Depois dos relatos, foi a vez dos visitantes falarem. Muitos depoimentos emocionados como o de Manoel Oliveira, conhecido como Nequinho, do Sindicato de Alagoa Nova e da coordenação do Polo da Borborema. “Estou aqui revivendo aquela vida que tive com Margarida. Aquele vestido da foto era o que ela ia pra luta com a gente”, comenta apontando para uma foto pendurada na parede do salão do sindicato.
“Os capangas que mataram Margarida foram matar o advogado de Surubim [uma cidade no agreste de Pernambuco] e eu, em Alagoa Nova. Mas quando foram para Surubim, foram presos”, recorda.
Dona Terezinha foi militante quando Margarida era viva. É mãe de Maria do Céu Silva, uma das lideranças do Polo da Borborema. “Hoje, tô com 71 anos, mas não vou deixar esta luta, porque é uma luta viva. Quando falam que a nossa luta não tem valor, eu oriento as mulheres a criar uma associação rural e não só os homens. Nossa luta é pelo homem e mulher do campo e da cidade”.

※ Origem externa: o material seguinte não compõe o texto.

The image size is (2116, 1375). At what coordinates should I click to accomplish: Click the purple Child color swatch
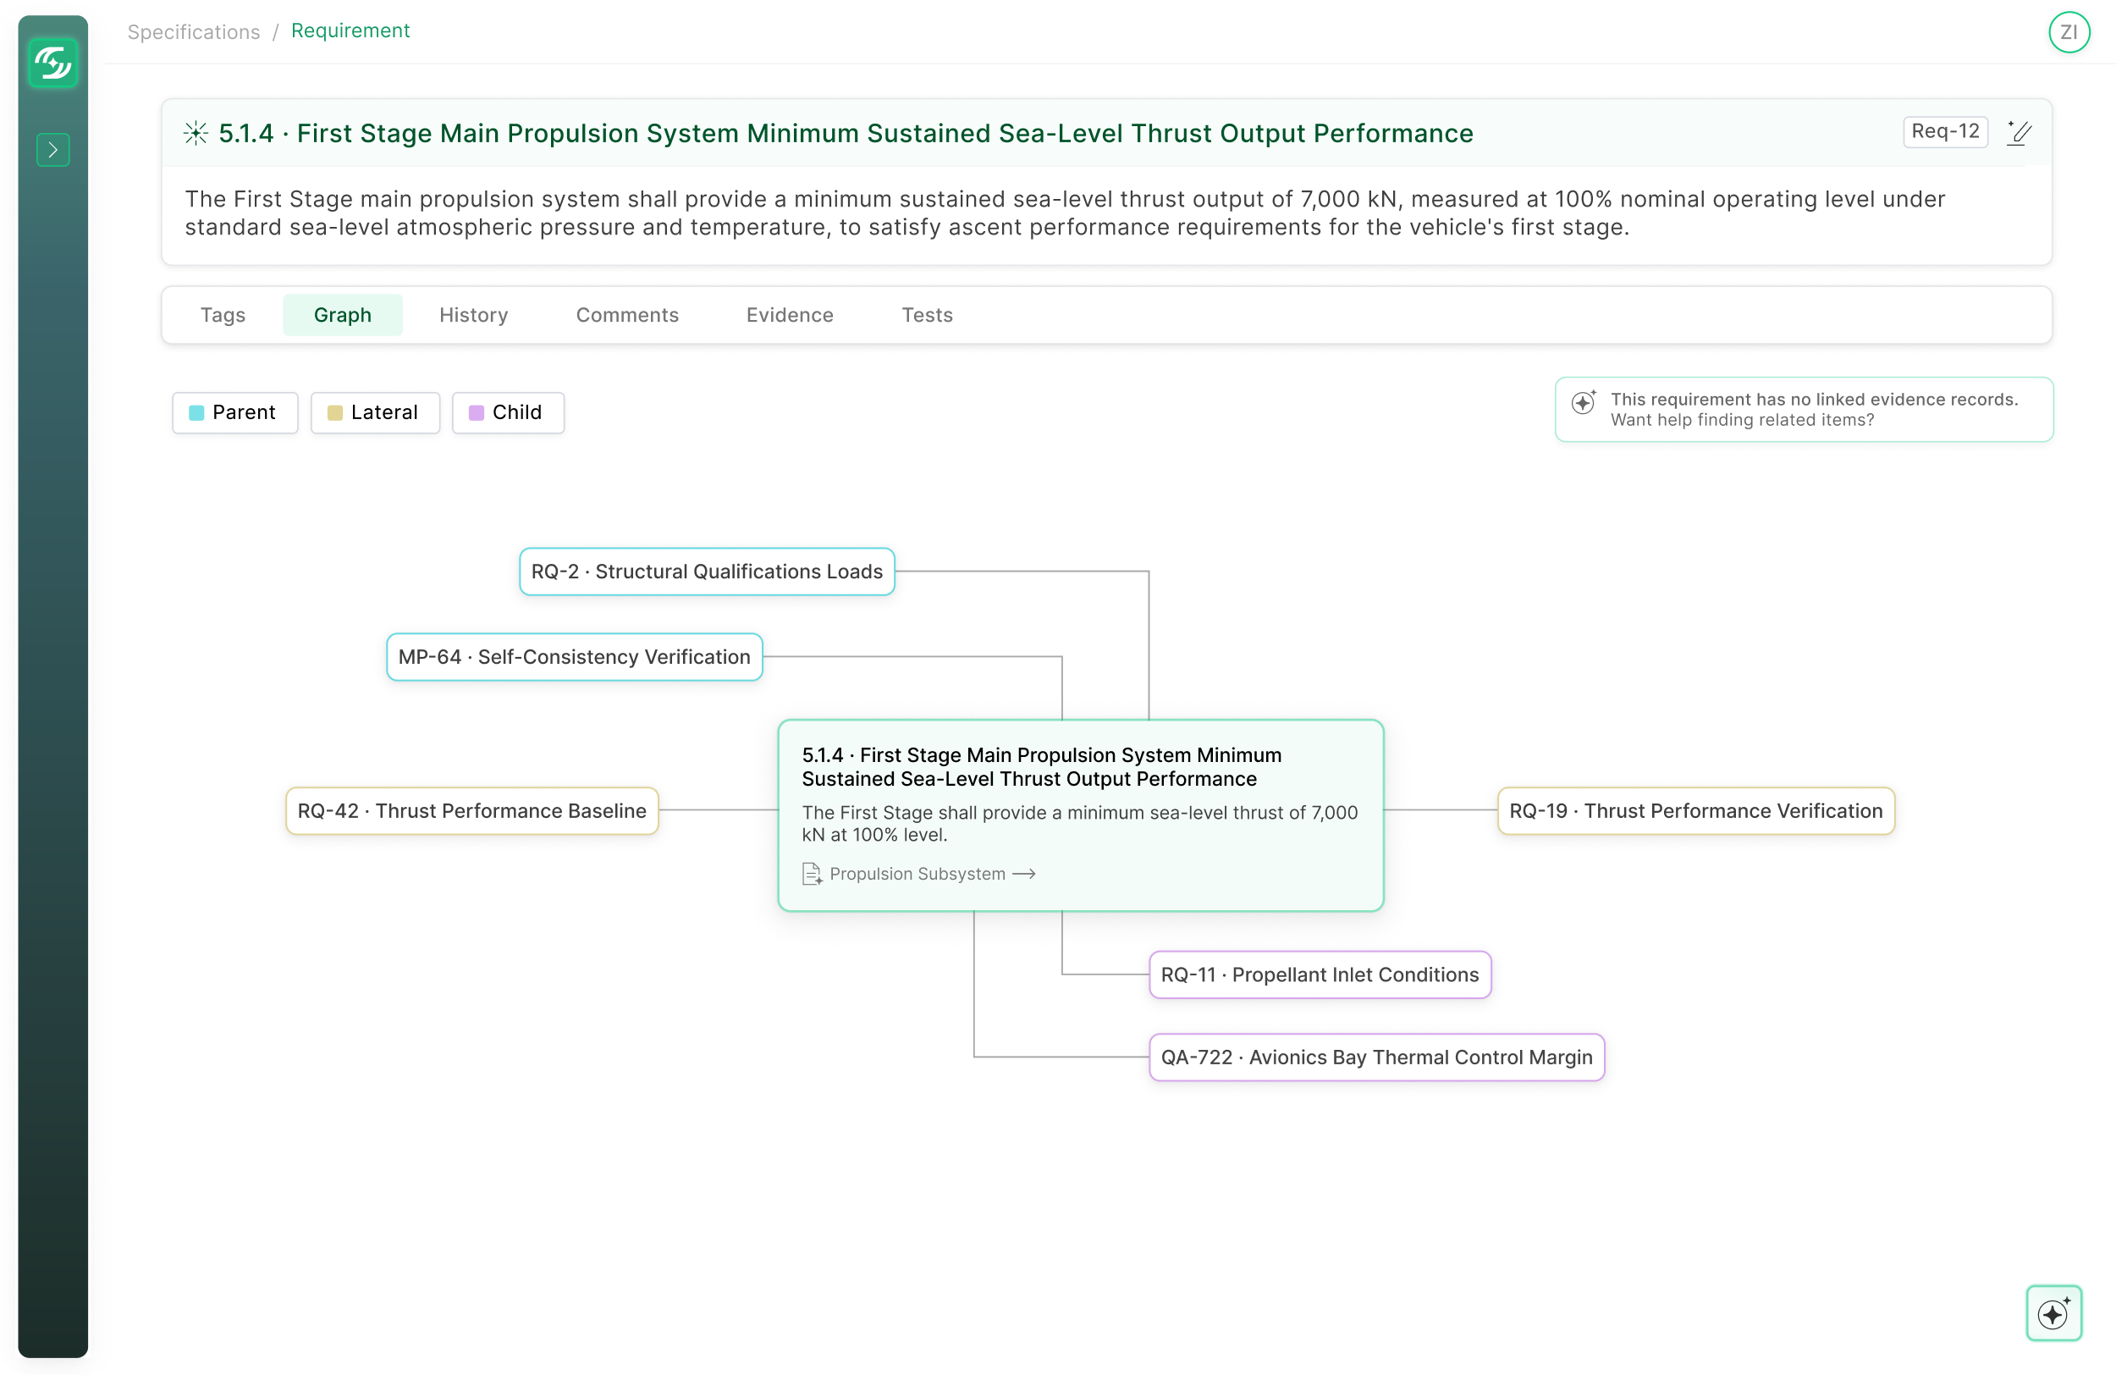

“A gente estar aqui, enquanto movimento da juventude rural, é beber da experiência e alimentar o espírito de militante. É indescritível pisar na casa de Margarida Maria Alves. É a garantia da valorização e da continuidade dessa luta”, dispara Edson Johnny, uma liderança jovem do sindicato de Esperança e também da coordenação política do Polo.